「日本のホワイトハッカー」のレベルは学ぶ場の充実により年々向上、人手不足解消のために何が必要か?
座学の講義だけでなく、手を動かすハンズオンの演習を重視している。例えば、一般的にセキュリティは「事後対応」というイメージが強いかもしれないが、セキュリティ・キャンプではプロダクト開発を中心に据えた演習もあり、脆弱性の発生を防ぐ「事前の設計・開発プロセス」を体系的に学べるのだ。 同じ名称で20年以上続く国の人材育成事業は、日本では珍しい。現在、講師は若い世代に入れ替わり、キャンプ卒業生が運営の中心を担うようになるなど、人材のエコシステムとコミュニティーも形成できている。
卒業生は、セキュリティベンダー、IT企業、事業会社、スタートアップなどさまざまな場所で活躍中だ。運営を担う一般社団法人セキュリティ・キャンプ協議会の会員企業は60社に上り、企業の人材獲得の場にもなっている。 最近は、製品開発が主となる大手メーカーも人材獲得を目的とした協議会への加入が増えており、セキュリティ人材のニーズが多様化していることを感じる。 ■課題解決型の人材を育成する「SecHack365」
一方、長期ハッカソンによるモノづくりの機会を提供し、セキュリティのさまざまな課題解決ができる人材の育成を狙う事業もある。2017年から始まった、総務省所轄のNICT(国立研究開発法人情報通信研究機構)が推進する事業「SecHack365」だ。25歳以下の学生や社会人を対象としている。 長期ハッカソンは課題解決型学習(Project Based Learning)に近い手法で、大学や企業で活躍する専門家(トレーナー)の助言を受けながら、受講生自らが課題を見つけ、さらにその課題を解決する能力を身に付けることを目標としている。
ほかの事業と比べ、モノづくりのアプローチに主眼を置いているのが特徴だ。5つのコースから自分の志向に合わせた選択ができ、トレーナーや仲間とじっくり時間をかけて研究開発に取り組むことができる。 SecHack365は、この7年間で延べ251人の卒業生を輩出。

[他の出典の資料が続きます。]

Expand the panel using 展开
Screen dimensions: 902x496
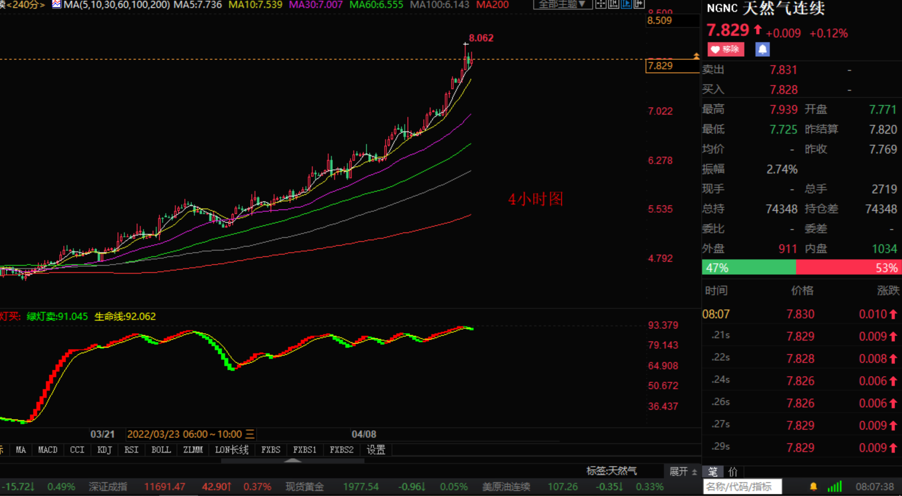coord(682,472)
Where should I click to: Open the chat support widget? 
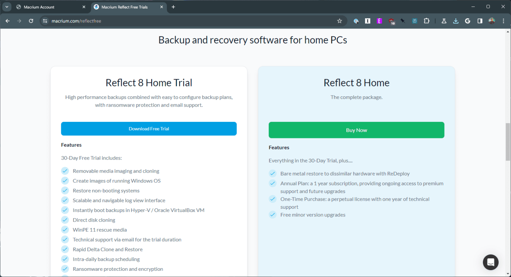491,262
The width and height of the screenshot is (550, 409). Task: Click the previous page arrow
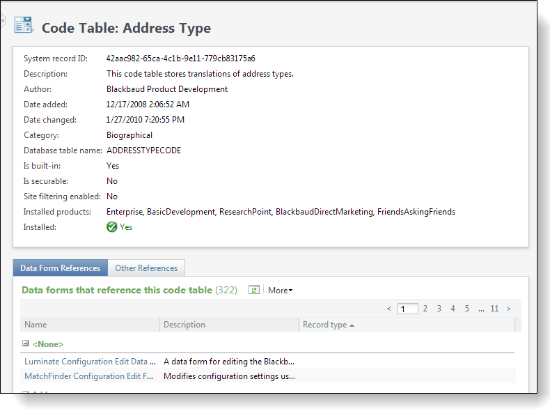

日本では十数万人ものセキュリティ人材が不足していると言われ続けており、それと比べるととても少ない人数のように思える。 しかし、そもそも論としてセキュリティ業界には、たくさんの人材を必要としないものの解決すべき重要な課題領域が多くある。例えば、国産のセキュアOSの開発や、AIによる自動防御システムの開発などだ。